Clay Technology magazine
11 Jun 2010

Bricks, grown at room temperature from bacteria, sand, and urea, could drastically reduce the construction industry’s carbon footprint, their developer claims.

The bio-manufactured bricks, created by Professor Ginger Krieg Dosier, at the American University of Sharjah in Abu Dhabi, UAE, are produced by layering sand with Sporosarcina pasteurii, a non-pathogenic common soil bacterium naturally found in wetlands.

The bacteria are mixed with a solution of urea and calcium chloride. They use urea as a source of energy, producing ammonia and carbon dioxide, increasing the pH level of the solution, says Dosier. The rise in pH forms a mineral precipitate, combining calcium chloride with carbon dioxide. The bacteria can then act as nucleation sites, attracting mineral ions from calcium chloride to the cell wall, forming calcite crystals. The mineral growth fills gaps between the sand grains, cementing them.

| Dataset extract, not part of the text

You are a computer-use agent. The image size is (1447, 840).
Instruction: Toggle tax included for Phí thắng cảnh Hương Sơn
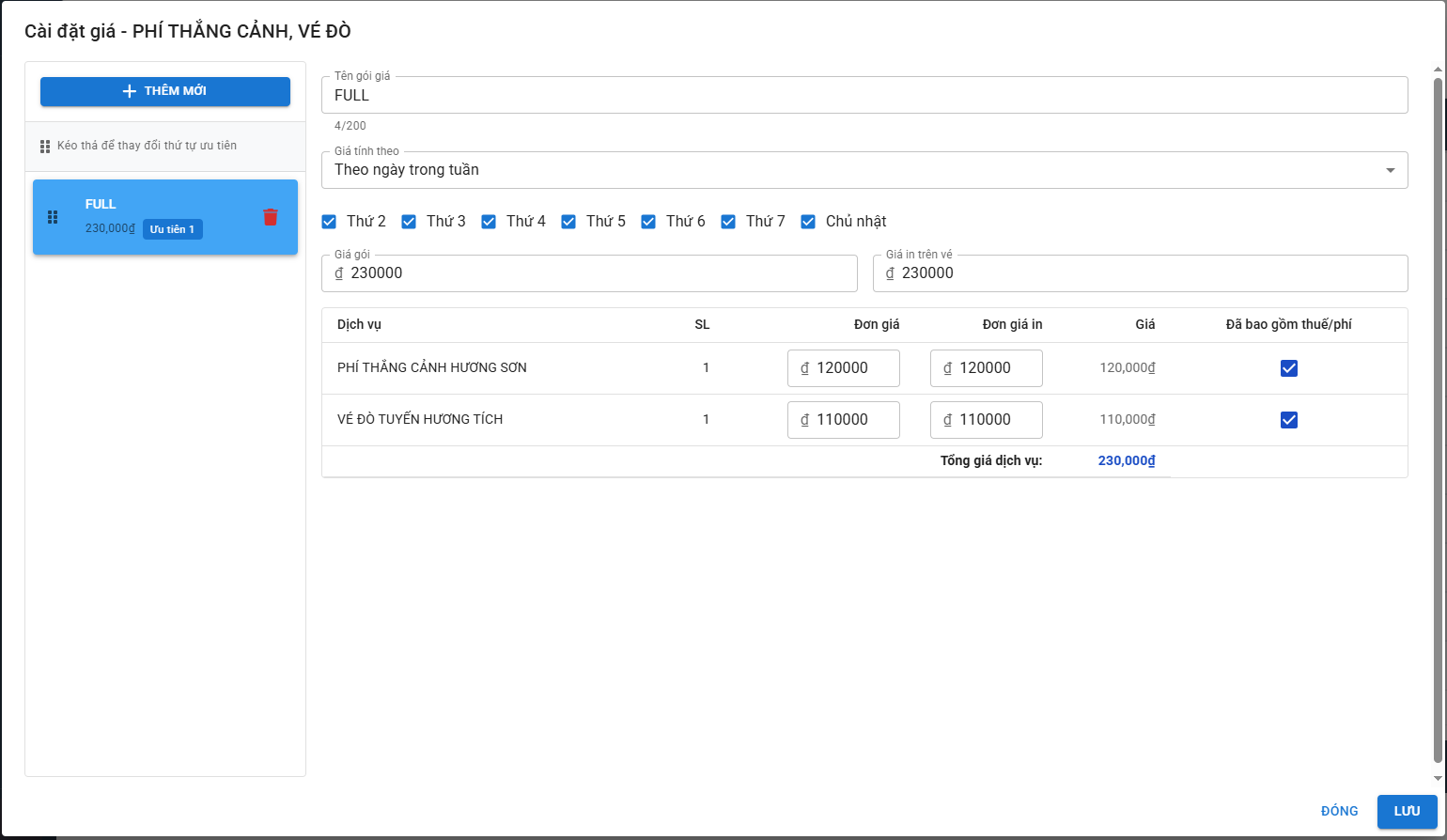click(1289, 368)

Rather than being fired in a kiln, the chemical reaction dries and hardens the material at temperatures of 20-30ºC, reducing energy costs. Dosier claims that the resulting material is as strong as a fired clay brick.

Wetting, drying, freeze-thaw and abrasion resistance tests are yet to be conducted, as is a comparison with un-fired clay bricks in terms of their eco-credentials.

Up to now, the process has only been tested using sand from the UAE, but Dosier is keen to test aggregates from other countries for compatibility with the bacteria. ‘These soils will include small percentages of clay’, she explains, ‘But they will need to be specifically graded for this process as fine particles will block [bacteria] penetration.’

While the new brick presents countless design possibilities, there are hurdles in terms of large-scale production. Firstly, this process is slow (taking one week to dry and harden) and, secondly, the chemical processes release ammonia and a small amount of carbon dioxide. Microbes convert the ammonia to nitrates, which can poison groundwater. To solve this problem, Dosier plans to design a system that will capture emissions and recycle them back into the production cycle.

Pete Walker, Professor of Innovative Construction Materials at the University of Bath, UK, sees promise in the work, but recognises there is still plenty of research to be done.

‘A rigorous lifecycle assessment [is needed] to make sure there are no hidden negative environmental impacts,’ he says. ‘But perhaps the biggest concern relates to any potential health risks. What happens if not all the bacteria is converted or activated in the chemical process? Are these bacteria going to cause any concern to the structure of the building or its inhabitants?’

Walker also insists that the technique has to be economically viable before it can make its way into industry, and these biological bricks currently cost over five times the amount of one made from clay (US$2.70 per bio-manufactured brick compared to US$0.5 for a traditional clay brick).

Dosier says she is working to address these issues, and is looking for industrial partners to take the work further.